VictoriaMetrics Cluster Per Tenant Statistic

cluster-per-tenant-stat

The per-tenant statistic is a part of enterprise package. It is available for download and evaluation at releases page. To get the license key you can request a free trial license.

VictoriaMetrics cluster for enterprise provides various metrics and statistics usage per tenant:

vminsert:

  • vm_tenant_inserted_rows_total - total number of inserted rows. Find out which tenant puts the most of the pressure on the storage.

vmselect:

  • vm_tenant_select_requests_duration_ms_total - query latency. Helps to identify tenants with the heaviest queries.
  • vm_tenant_select_requests_total - total number of requests. Discover which tenant sends the most of the queries and how it changes with time.

vmstorage:

  • vm_tenant_active_timeseries - number of active time series. This metric correlates with memory usage, so can be used to find the most expensive tenant in terms of memory.
  • vm_tenant_used_tenant_bytes - disk space usage. Helps to track disk space usage per tenant.
  • vm_tenant_timeseries_created_total - number of new time series created. Helps to track the churn rate per tenant, or identify inefficient usage of the system.

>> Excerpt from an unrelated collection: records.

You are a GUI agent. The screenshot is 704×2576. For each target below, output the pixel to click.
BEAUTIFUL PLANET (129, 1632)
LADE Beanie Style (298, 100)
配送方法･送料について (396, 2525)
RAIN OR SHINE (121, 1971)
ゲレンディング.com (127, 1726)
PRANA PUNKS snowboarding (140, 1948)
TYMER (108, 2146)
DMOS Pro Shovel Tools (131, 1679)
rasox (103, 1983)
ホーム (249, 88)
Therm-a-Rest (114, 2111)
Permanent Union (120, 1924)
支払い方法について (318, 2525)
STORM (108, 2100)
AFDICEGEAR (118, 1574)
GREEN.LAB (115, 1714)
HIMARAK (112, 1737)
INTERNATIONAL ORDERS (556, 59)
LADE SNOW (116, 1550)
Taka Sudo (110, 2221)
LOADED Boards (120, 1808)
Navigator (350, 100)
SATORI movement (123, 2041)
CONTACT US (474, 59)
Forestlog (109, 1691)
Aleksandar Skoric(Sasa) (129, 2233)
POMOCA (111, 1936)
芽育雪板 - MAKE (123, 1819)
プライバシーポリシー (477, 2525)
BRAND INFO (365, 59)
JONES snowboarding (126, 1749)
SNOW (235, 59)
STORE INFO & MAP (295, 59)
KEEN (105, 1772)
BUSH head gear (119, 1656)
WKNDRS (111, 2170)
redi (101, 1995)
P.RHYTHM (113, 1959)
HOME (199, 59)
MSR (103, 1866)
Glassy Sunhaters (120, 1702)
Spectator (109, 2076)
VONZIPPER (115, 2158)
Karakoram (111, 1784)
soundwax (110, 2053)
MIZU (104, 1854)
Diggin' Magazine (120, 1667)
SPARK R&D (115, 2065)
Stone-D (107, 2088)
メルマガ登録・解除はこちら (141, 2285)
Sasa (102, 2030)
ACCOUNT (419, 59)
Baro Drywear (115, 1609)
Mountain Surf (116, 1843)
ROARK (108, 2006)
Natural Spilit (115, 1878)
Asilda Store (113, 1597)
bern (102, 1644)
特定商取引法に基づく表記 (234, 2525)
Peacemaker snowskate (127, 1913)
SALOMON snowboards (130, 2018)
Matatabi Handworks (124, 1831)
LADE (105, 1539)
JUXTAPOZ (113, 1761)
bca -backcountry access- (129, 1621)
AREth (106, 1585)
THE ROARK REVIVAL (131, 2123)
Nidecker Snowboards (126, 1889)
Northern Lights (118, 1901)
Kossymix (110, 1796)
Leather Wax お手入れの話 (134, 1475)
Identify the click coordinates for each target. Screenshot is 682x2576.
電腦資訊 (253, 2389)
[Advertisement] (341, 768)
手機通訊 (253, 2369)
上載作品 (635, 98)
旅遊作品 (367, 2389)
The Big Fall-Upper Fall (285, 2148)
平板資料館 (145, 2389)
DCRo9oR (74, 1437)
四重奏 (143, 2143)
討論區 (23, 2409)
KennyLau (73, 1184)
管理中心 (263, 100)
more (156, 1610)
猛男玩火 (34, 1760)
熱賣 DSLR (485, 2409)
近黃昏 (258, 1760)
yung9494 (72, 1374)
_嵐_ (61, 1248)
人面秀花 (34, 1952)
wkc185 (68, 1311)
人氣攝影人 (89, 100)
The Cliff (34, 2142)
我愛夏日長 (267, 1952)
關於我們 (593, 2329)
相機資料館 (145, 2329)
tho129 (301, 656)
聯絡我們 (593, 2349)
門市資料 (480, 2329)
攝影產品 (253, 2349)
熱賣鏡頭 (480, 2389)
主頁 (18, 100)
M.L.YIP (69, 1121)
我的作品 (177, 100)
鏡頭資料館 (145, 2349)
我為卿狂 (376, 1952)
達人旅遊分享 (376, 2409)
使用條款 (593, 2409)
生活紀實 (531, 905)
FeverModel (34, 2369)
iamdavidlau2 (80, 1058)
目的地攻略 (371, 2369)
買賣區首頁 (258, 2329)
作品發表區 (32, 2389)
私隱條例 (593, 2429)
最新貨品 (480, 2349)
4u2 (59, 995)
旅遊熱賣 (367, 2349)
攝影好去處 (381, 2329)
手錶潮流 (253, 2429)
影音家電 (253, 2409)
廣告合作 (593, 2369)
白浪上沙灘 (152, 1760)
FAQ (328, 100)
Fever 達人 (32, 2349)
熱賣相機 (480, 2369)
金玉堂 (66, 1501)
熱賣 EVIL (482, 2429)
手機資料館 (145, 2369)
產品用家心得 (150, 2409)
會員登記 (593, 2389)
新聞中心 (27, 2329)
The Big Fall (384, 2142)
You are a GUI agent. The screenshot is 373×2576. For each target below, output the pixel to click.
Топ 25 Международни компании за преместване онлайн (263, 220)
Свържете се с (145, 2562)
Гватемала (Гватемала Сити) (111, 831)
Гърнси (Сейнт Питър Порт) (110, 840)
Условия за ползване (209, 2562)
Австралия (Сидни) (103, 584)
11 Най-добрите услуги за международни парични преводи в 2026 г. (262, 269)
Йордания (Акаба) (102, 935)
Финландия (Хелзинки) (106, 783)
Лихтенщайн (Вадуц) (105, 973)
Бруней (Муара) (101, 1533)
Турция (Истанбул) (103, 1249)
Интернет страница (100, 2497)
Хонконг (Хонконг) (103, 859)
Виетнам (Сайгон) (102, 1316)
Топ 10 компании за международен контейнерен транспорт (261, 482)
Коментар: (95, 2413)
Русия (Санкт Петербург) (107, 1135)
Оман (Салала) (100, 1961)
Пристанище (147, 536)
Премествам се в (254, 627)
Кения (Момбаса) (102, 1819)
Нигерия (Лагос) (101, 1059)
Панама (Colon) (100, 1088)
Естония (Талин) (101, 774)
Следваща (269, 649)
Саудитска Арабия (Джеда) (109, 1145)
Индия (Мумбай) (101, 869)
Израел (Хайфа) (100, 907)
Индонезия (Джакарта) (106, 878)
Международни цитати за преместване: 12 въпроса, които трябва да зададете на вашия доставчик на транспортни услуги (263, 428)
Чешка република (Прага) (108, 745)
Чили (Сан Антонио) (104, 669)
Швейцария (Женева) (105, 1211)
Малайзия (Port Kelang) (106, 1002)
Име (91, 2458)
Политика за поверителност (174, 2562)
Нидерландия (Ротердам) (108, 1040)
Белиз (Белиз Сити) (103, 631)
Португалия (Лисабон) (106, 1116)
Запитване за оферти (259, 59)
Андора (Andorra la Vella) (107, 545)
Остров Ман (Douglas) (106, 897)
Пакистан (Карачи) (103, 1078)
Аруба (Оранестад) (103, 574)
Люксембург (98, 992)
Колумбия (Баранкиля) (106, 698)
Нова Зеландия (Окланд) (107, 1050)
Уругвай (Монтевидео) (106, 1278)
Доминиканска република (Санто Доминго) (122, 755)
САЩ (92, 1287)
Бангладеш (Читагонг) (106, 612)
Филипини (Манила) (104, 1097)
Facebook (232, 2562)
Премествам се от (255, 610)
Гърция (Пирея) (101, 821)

Collect the metrics by any scrape agent you like (vmagent, victoriametrics, Prometheus, etc) and put into TSDB. It is ok to use existing cluster for storing such metrics, but make sure to use a different tenant for it to avoid collisions. Or just run a separate TSDB (VM single, Prometheus, etc.) to keep the data isolated from the main cluster.

Example of the scraping configuration for statistic is the following:

scrape_configs:
  - job_name: cluster
    scrape_interval: 10s
    static_configs:
    - targets: ['vmselect:8481','vmstorage:8482','vminsert:8480']

Visualization#

Use this dashboard for visualizing per-tenant statistics in Grafana. It contains Statistic and Billing sections.

Use cases#

Data distribution between tenants#

Understand the impact of every tenant on VictoriaMetrics. You can visualize the current distribution of tenants and find the outliers. This statistic also helps define tenants that harm the database in emergencies at the exact time.

Internal billing#

When you provide VictoriaMetrics as a Platform for different organizations, teams or customers, you can create the billing based on statistics exposed by tenants.

The metrics cover:

  • ingestion flow(vm_tenant_inserted_rows_total),
  • reading requests(vm_tenant_select_requests_duration_ms_total and vm_tenant_select_requests_total),
  • disk space usage(vm_tenant_used_tenant_bytes)
  • data distribution (vm_tenant_timeseries_created_total and vm_tenant_active_timeseries)
  • These four buckets provide complete information on the cost of every tenant.

Using the /api/v1/query endpoint, you can collect these metrics in your application to create a separate billing service.

Example of billing logic:

  1. Understand the cost of running VictoriaMetrics, calculate the percentage of every tenant and divide the cost between organizations/teams. This way is suitable for internal usage.
  2. Define the Unit ( for example, 1 unit equals 1k active timeseries, 1k new series over 24h, 1GB of disk space, 1k datapoints per second, etc.) and price per Unit. Collect the data from the /api/v1/query endpoint of existent usage and calculate the number of units the tenant uses. This way is suitable when you provide VictoriaMetrics for your customers and inside the organization or teams.

Check the Billing section of Grafana Dashboard, it contains billing section.

Integration with vmgateway#

vmgateway supports integration with Per Tenant Statistics data for rate limiting purposes. More information can be found here

Integration with vmalert#

You can generate alerts based on each tenant’s resource usage and send notifications to prevent limits exhaustion.

Here is an alert example for high churn rate by the tenant:


- alert: TooHighChurnRate
  expr: |
    (
    sum(rate(vm_tenant_timeseries_created_total[5m])) by(accountID,projectID)
    /
    sum(rate(vm_tenant_inserted_rows_total[5m])) by(accountID,projectID)
    ) > 0.1    
  for: 15m
  labels:
    severity: warning
  annotations:
    summary: "Churn rate is more than 10% for the last 15m"
    description: "VM constantly creates new time series in the tenant: {{ $labels.accountID }}:{{ $labels.projectID }}.\n
            This effect is known as Churn Rate.\n
            High Churn Rate is tightly connected with database performance and may
            result in unexpected OOM's or slow queries."